• Written instruction
Output the stretch of the records from the line containing "You are a computer-use" through the end of the records as a numbered list, skipping blank lines. Leave the pictures out.

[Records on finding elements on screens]
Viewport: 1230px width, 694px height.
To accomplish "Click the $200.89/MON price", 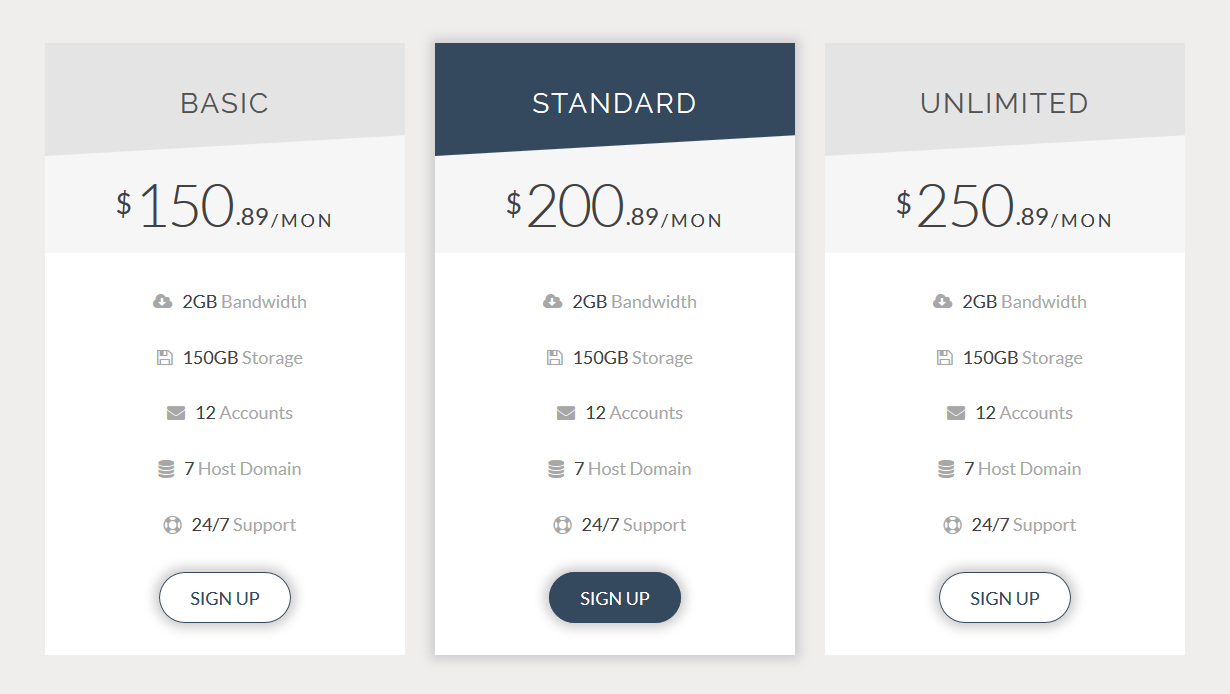I will [614, 207].
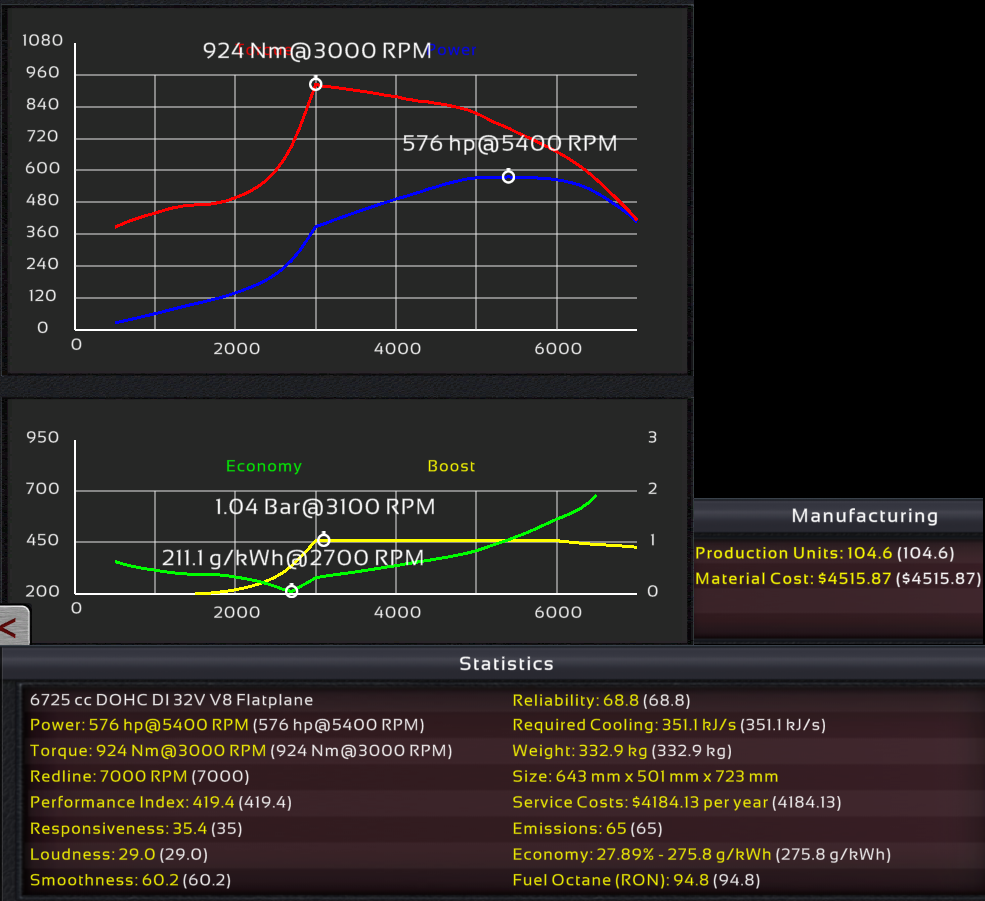985x901 pixels.
Task: Click the Service Costs per year stat
Action: click(x=677, y=802)
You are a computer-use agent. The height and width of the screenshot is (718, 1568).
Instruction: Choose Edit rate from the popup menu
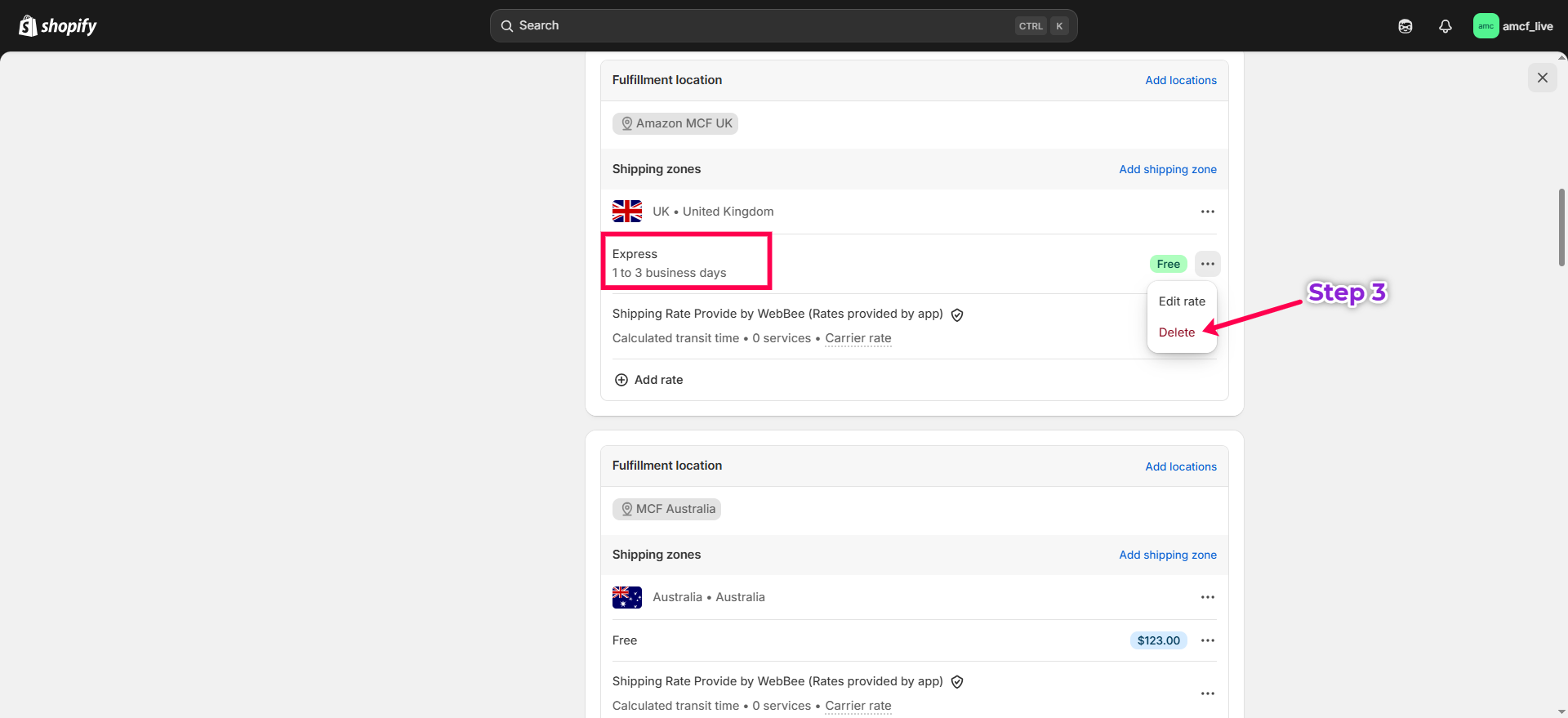[x=1181, y=301]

• Result of the exercise
1. You are a computer-use agent. The height and width of the screenshot is (718, 1568).
2. Instruction: Choose Edit rate from the popup menu
3. [x=1181, y=301]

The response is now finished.